● **Your assignment**:
The records below must be written out exactly, with every picture left behind.
━━━━
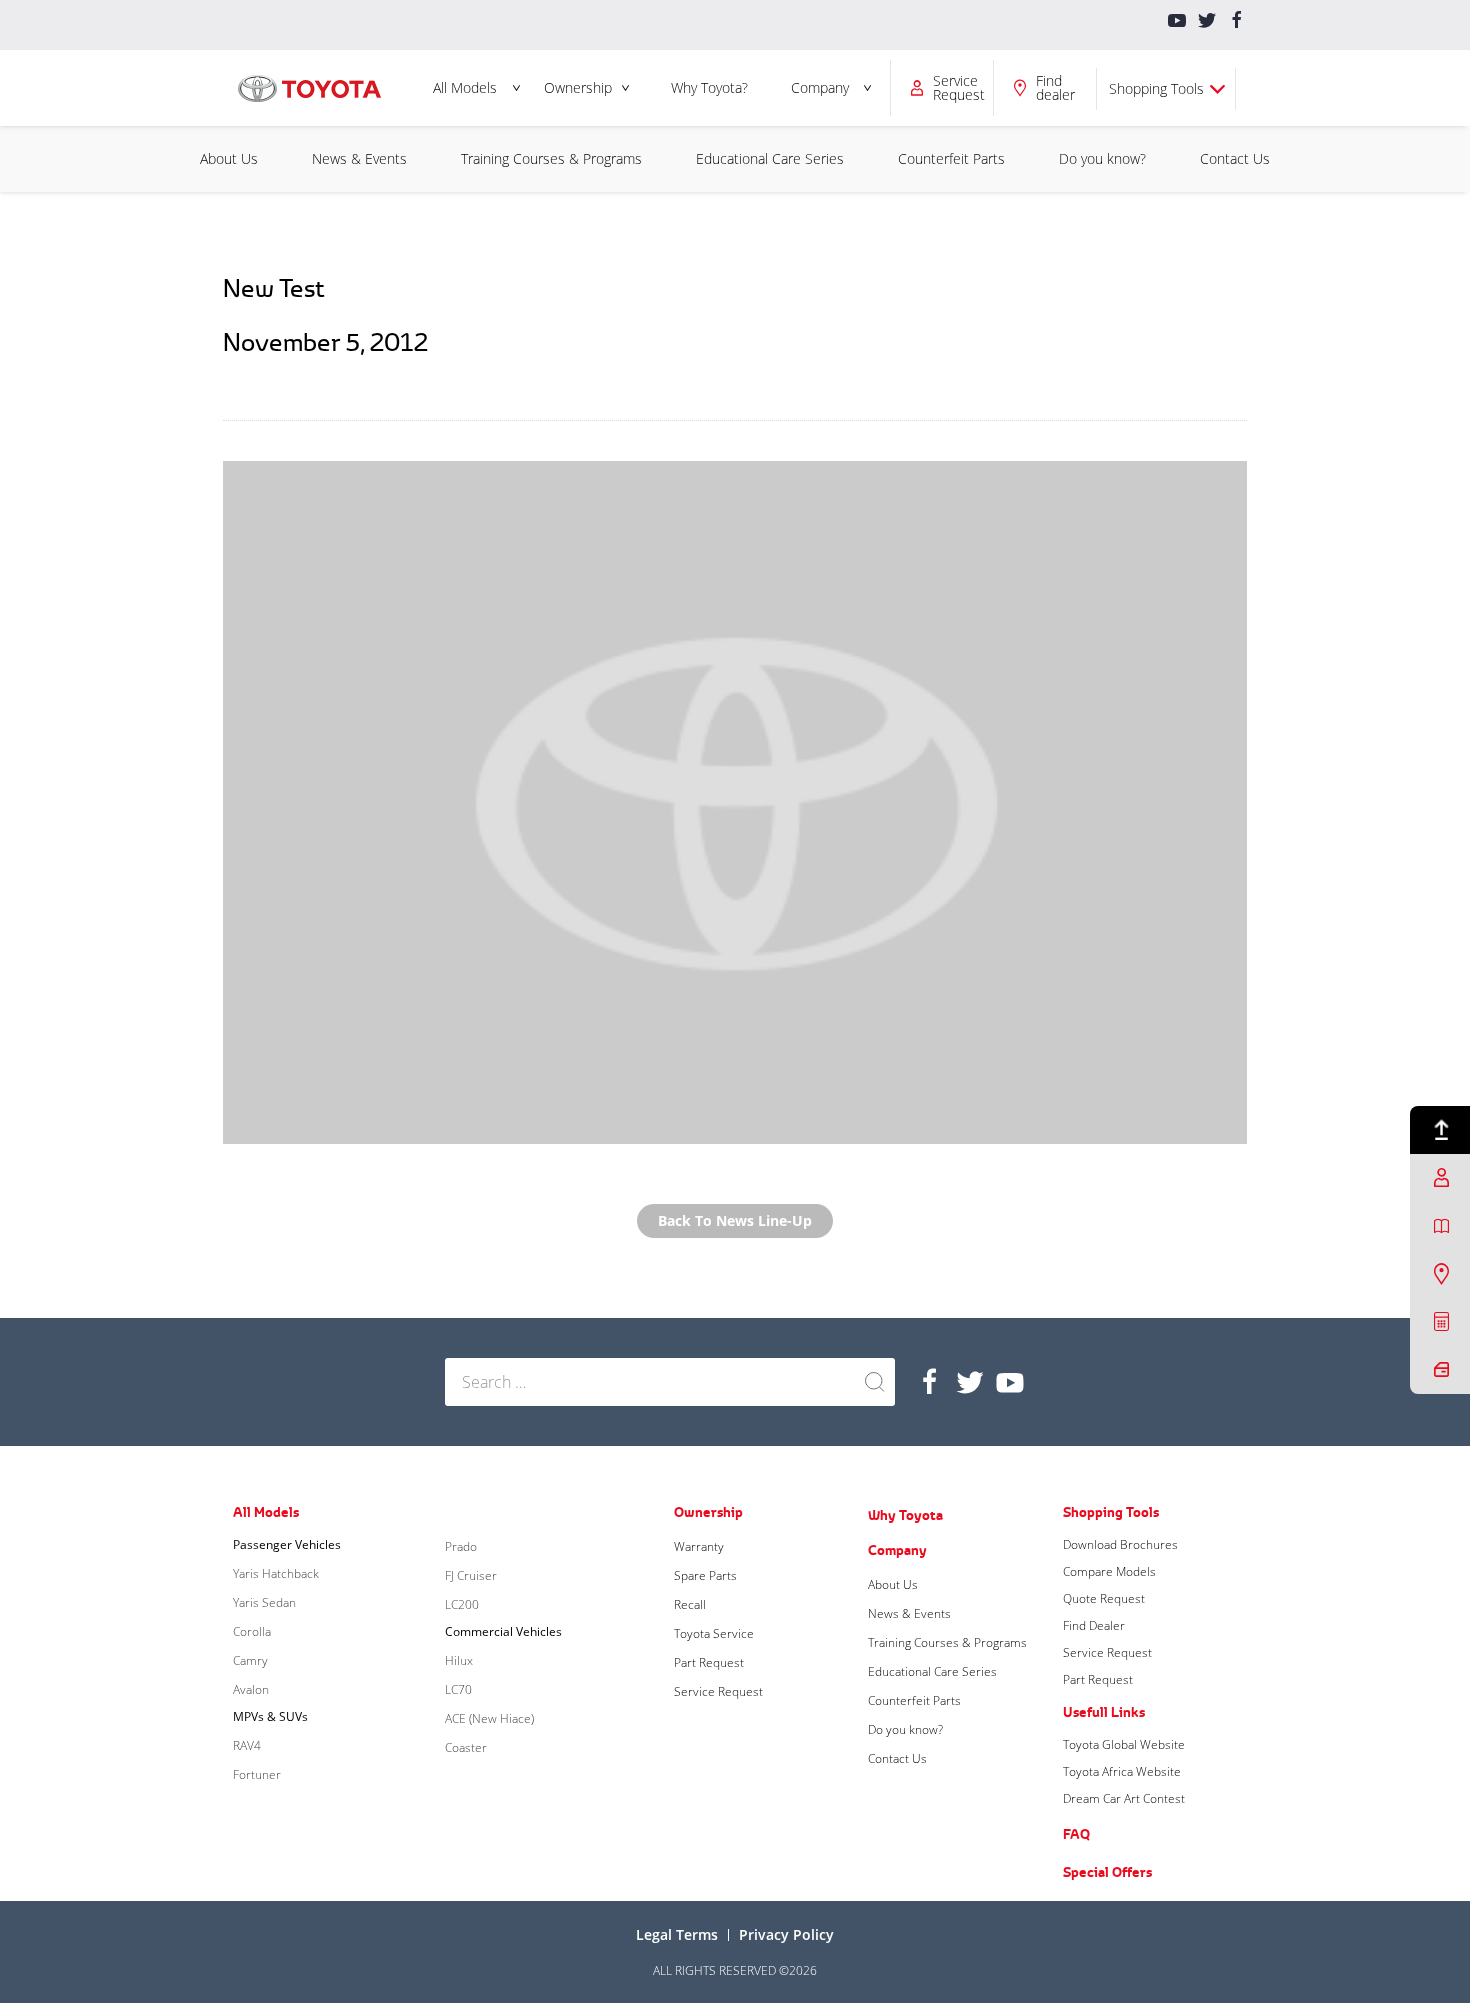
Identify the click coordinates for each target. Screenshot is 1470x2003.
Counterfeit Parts (951, 158)
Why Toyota (905, 1515)
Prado (461, 1546)
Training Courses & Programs (551, 158)
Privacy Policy (786, 1934)
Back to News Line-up (735, 1220)
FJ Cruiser (471, 1575)
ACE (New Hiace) (489, 1718)
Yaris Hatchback (276, 1573)
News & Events (359, 158)
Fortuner (257, 1774)
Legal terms (677, 1934)
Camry (250, 1660)
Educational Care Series (770, 158)
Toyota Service (714, 1633)
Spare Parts (705, 1575)
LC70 (458, 1689)
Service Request (718, 1691)
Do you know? (1102, 158)
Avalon (251, 1689)
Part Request (709, 1662)
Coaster (466, 1747)
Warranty (699, 1546)
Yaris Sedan (264, 1602)
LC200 (462, 1604)
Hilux (459, 1660)
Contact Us (1235, 158)
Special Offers (1107, 1872)
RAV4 (247, 1745)
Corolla (252, 1631)
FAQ (1076, 1834)
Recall (690, 1604)
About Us (229, 158)
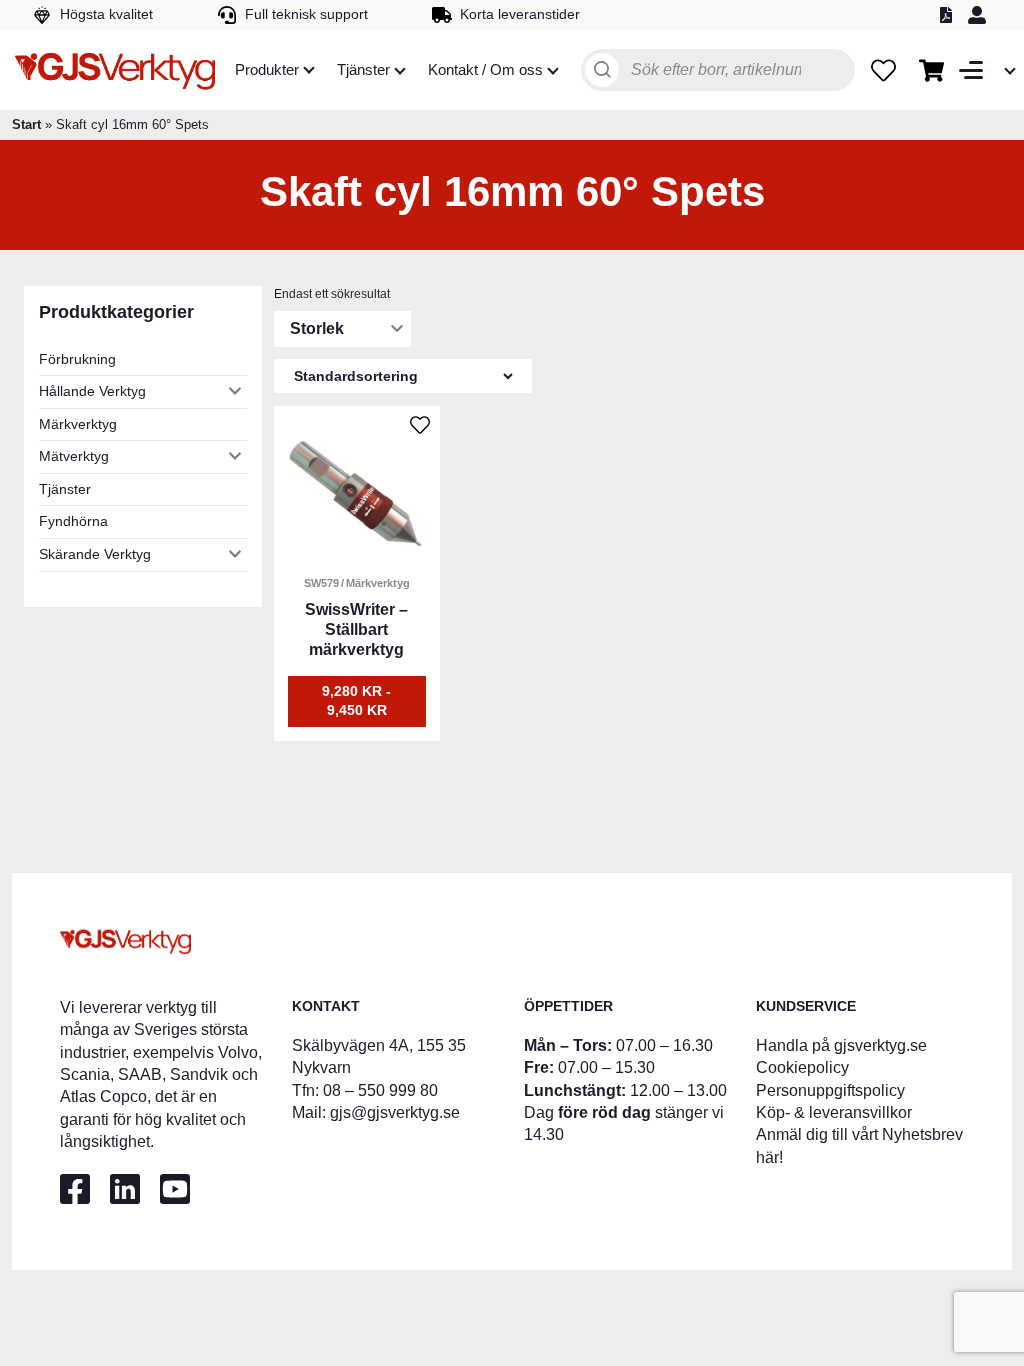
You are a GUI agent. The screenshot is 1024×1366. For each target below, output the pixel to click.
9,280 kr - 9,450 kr (356, 701)
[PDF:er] (949, 15)
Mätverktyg (74, 456)
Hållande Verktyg (92, 391)
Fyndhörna (73, 521)
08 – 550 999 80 (380, 1090)
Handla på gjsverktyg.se (841, 1045)
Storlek (317, 328)
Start (26, 124)
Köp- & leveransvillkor (834, 1112)
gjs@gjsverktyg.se (395, 1112)
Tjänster (65, 489)
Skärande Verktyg (95, 554)
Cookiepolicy (802, 1067)
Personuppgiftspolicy (830, 1090)
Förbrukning (77, 359)
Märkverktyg (78, 424)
━━━━
● **Result**:
Identify the click coordinates for each target. Screenshot is 1470x2003.
Counterfeit Parts (951, 158)
Why Toyota (905, 1515)
Prado (461, 1546)
Training Courses & Programs (551, 158)
Privacy Policy (786, 1934)
Back to News Line-up (735, 1220)
FJ Cruiser (471, 1575)
ACE (New Hiace) (489, 1718)
Yaris Hatchback (276, 1573)
News & Events (359, 158)
Fortuner (257, 1774)
Legal terms (677, 1934)
Camry (250, 1660)
Educational Care Series (770, 158)
Toyota Service (714, 1633)
Spare Parts (705, 1575)
LC70 (458, 1689)
Service Request (718, 1691)
Do you know? (1102, 158)
Avalon (251, 1689)
Part Request (709, 1662)
Coaster (466, 1747)
Warranty (699, 1546)
Yaris Sedan (264, 1602)
LC200 (462, 1604)
Hilux (459, 1660)
Contact Us (1235, 158)
Special Offers (1107, 1872)
RAV4 (247, 1745)
Corolla (252, 1631)
FAQ (1076, 1834)
Recall (690, 1604)
About Us (229, 158)
You are a GUI agent. The screenshot is 1024×1366. For each target below, output the pixel to click.
9,280 kr - 9,450 kr (356, 701)
[PDF:er] (949, 15)
Mätverktyg (74, 456)
Hållande Verktyg (92, 391)
Fyndhörna (73, 521)
08 – 550 999 80 (380, 1090)
Handla på gjsverktyg.se (841, 1045)
Storlek (317, 328)
Start (26, 124)
Köp- & leveransvillkor (834, 1112)
gjs@gjsverktyg.se (395, 1112)
Tjänster (65, 489)
Skärande Verktyg (95, 554)
Cookiepolicy (802, 1067)
Personuppgiftspolicy (830, 1090)
Förbrukning (77, 359)
Märkverktyg (78, 424)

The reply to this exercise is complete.